Aim of the task
Starting at the top of the listing below, copy each line exactly, stopping after the line that contains "Given: Select the".

------------------------------------------------------------------------

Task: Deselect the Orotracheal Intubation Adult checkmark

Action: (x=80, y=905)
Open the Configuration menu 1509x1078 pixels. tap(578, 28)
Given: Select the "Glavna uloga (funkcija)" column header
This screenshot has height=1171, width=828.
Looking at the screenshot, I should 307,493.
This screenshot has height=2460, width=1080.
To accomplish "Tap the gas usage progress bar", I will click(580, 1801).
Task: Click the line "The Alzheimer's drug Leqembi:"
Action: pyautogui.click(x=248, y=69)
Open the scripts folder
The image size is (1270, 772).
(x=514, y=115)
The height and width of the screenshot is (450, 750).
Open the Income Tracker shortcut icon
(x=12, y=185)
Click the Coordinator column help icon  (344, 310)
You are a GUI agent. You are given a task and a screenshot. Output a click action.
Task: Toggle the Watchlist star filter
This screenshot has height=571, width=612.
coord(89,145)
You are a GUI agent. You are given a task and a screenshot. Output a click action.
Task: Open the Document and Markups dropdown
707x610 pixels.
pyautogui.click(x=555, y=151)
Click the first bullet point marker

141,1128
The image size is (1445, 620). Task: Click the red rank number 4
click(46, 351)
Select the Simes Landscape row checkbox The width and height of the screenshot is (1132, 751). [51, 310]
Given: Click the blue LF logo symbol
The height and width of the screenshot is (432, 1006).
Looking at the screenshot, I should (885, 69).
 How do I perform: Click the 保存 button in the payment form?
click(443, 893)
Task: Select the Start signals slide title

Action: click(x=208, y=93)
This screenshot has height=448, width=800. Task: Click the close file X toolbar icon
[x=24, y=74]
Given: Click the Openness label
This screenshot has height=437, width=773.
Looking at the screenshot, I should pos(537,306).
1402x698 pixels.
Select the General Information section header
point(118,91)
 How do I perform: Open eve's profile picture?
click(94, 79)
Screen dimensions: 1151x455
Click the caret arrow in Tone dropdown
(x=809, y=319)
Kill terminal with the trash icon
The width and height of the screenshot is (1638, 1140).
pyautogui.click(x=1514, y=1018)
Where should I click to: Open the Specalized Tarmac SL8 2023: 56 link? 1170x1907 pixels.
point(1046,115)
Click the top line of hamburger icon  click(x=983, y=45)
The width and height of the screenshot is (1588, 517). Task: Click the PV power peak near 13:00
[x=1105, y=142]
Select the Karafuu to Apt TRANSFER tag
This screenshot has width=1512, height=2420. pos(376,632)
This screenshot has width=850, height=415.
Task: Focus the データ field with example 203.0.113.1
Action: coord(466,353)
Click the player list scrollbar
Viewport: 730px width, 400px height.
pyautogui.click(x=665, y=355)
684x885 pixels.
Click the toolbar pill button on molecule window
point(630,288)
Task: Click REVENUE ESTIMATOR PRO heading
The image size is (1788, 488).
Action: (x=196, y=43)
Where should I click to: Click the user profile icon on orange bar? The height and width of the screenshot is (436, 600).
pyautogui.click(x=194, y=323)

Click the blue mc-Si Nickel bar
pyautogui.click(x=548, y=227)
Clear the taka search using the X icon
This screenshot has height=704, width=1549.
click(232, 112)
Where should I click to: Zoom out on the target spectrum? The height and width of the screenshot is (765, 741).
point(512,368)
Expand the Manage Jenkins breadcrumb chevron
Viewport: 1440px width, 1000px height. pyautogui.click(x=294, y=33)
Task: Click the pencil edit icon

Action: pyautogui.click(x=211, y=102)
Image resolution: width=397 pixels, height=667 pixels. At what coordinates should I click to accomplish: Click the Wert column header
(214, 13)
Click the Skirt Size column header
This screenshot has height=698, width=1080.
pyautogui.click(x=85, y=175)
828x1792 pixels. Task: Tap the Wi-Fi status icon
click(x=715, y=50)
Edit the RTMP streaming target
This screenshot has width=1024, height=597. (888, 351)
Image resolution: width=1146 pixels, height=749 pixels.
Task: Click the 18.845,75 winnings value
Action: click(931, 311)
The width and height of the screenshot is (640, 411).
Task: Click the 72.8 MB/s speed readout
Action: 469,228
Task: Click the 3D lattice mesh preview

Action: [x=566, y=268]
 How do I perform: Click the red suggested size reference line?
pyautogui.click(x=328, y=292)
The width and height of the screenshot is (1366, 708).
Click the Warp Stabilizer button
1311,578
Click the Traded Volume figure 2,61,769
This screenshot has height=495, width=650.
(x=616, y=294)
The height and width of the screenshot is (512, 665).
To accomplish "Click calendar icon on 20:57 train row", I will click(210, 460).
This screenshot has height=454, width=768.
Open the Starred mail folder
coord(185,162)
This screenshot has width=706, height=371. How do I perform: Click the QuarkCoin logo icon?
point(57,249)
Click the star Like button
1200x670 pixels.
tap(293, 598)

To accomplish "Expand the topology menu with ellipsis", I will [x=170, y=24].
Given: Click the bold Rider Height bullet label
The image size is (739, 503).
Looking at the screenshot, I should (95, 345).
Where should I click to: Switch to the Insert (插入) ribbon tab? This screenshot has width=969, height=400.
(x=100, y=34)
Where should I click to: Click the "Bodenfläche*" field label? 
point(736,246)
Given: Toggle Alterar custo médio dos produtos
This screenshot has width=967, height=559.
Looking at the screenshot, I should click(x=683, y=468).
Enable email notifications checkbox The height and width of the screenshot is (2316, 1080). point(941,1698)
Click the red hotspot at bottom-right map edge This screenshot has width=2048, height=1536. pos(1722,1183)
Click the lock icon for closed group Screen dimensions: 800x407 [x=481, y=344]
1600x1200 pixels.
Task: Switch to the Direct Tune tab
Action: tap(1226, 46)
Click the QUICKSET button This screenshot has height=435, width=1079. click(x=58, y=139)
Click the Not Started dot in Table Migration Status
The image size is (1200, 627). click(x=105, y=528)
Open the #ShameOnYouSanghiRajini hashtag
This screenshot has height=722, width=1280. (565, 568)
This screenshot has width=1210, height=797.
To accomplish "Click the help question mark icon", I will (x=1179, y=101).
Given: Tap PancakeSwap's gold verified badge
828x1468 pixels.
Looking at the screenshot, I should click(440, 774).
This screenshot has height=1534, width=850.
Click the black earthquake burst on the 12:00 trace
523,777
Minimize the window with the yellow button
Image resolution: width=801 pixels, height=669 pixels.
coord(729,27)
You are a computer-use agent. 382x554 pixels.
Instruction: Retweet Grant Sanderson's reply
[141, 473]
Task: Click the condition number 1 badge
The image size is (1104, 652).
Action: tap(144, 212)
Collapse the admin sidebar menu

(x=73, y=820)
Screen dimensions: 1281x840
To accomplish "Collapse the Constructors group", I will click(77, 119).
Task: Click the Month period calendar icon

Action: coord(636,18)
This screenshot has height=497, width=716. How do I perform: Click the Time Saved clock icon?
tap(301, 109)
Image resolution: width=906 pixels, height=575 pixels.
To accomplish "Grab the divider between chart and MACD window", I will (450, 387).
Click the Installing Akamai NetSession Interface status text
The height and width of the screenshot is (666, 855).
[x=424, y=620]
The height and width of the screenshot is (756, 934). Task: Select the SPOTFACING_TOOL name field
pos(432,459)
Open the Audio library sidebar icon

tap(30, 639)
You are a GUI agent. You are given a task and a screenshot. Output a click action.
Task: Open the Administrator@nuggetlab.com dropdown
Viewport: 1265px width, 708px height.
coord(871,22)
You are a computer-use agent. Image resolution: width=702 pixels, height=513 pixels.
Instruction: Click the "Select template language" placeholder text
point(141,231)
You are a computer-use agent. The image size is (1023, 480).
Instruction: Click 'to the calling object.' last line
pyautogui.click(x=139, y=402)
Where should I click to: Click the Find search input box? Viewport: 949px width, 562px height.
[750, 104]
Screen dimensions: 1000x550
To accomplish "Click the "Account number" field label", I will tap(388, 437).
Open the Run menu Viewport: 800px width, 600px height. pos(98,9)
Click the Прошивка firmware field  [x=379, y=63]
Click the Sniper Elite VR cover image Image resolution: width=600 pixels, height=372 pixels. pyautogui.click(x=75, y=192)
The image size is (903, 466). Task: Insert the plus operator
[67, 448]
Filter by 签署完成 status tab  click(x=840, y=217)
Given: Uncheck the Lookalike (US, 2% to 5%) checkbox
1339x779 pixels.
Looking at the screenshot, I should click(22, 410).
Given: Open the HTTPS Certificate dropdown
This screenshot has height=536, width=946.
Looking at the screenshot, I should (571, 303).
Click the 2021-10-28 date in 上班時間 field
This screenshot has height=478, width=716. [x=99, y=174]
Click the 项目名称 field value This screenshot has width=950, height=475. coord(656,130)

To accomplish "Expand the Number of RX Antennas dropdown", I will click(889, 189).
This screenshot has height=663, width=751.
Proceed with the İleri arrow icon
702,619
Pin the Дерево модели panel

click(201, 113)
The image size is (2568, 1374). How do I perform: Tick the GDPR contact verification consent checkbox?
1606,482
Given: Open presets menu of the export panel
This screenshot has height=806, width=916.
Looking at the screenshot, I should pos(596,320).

------------------------------------------------------------------------

Output
Task: Deselect the Orotracheal Intubation Adult checkmark

Action: (x=80, y=905)
Open the Configuration menu 1509x1078 pixels. tap(578, 28)
Given: Select the "Glavna uloga (funkcija)" column header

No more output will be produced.